> [Your instructions] Replace "sidebar" with "side panel" in the records from the line with "Task: Click the Utility sidebar icon" up to and including the line with "Action: [x=24, y=180]", giving only those lines back with everything else unchanged. Leave the pictures out.

> [Records for this exercise]

###

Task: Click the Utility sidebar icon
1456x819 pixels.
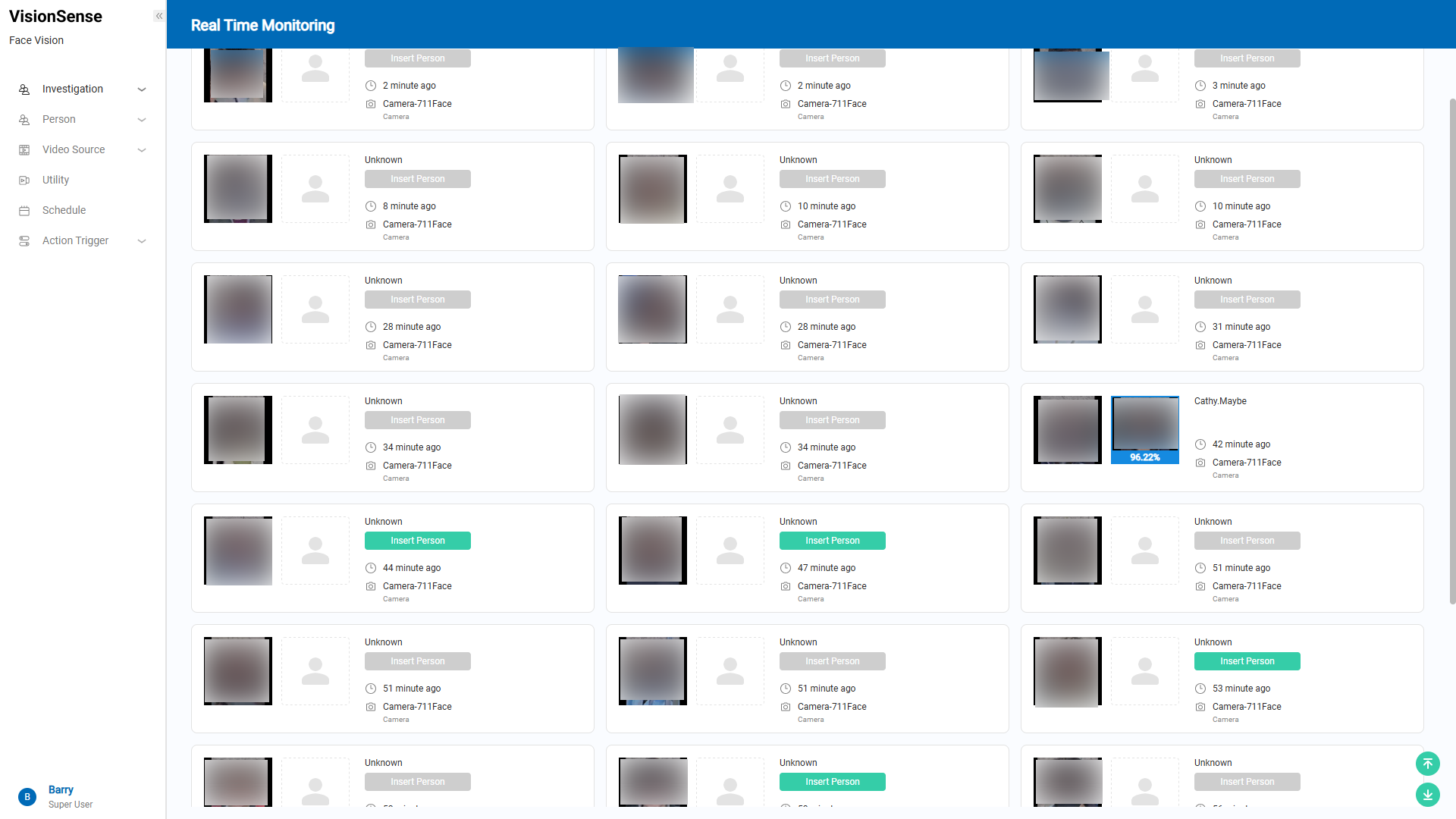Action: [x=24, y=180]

###

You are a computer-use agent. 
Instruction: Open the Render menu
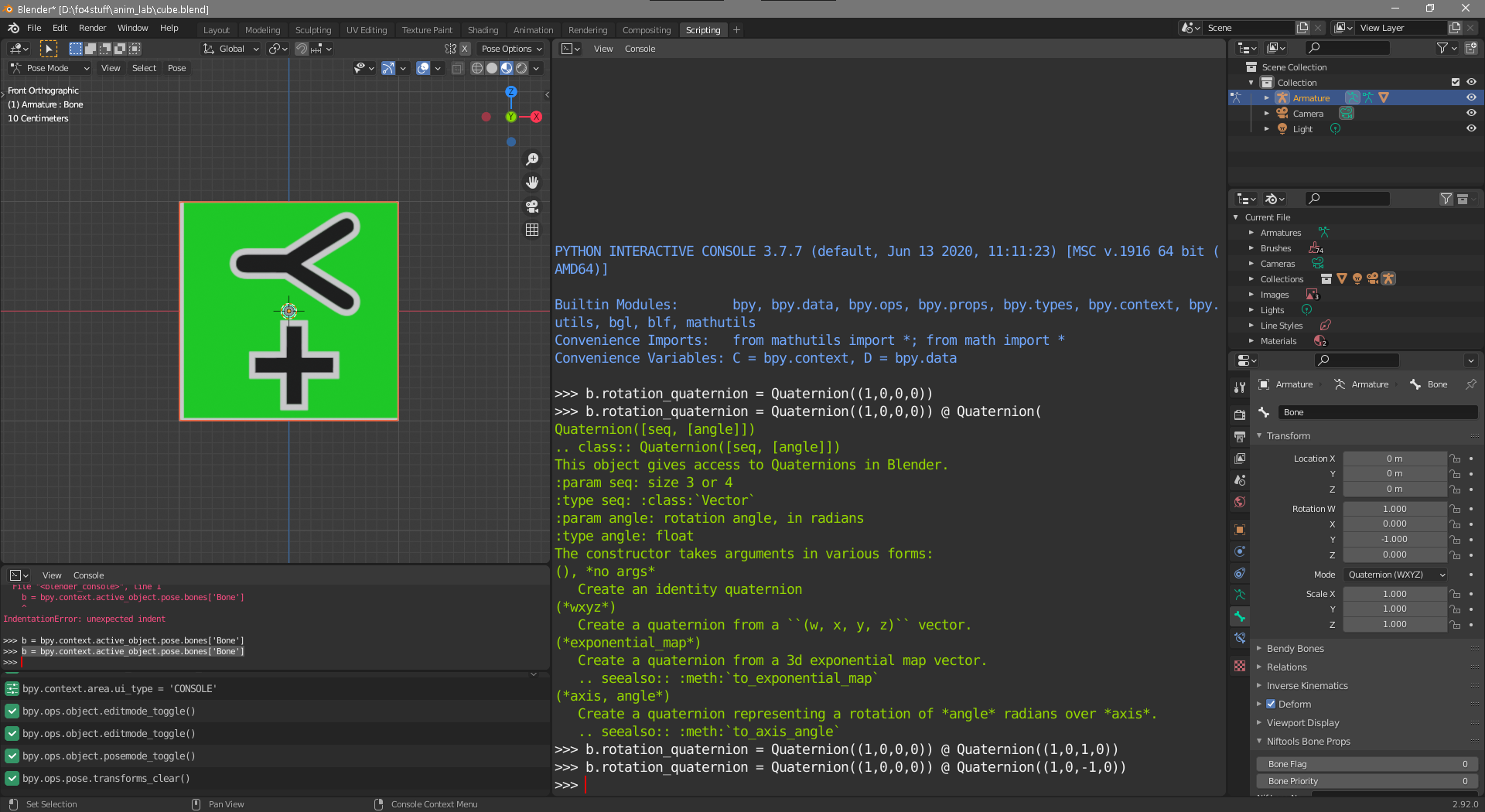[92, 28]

###

> [Expected output]
Task: Click the Utility side panel icon
1456x819 pixels.
Action: [x=24, y=180]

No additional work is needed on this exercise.